- **WHAT THE EXERCISE ASKS**:
Print the records exactly as they are written.

- **INFORMATION**:
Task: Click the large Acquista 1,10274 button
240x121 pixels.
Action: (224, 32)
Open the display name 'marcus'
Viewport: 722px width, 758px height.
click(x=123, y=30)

- **EXERCISE RESPONSE**:
Task: Click the large Acquista 1,10274 button
240x121 pixels.
Action: (224, 32)
Open the display name 'marcus'
Viewport: 722px width, 758px height.
click(x=123, y=30)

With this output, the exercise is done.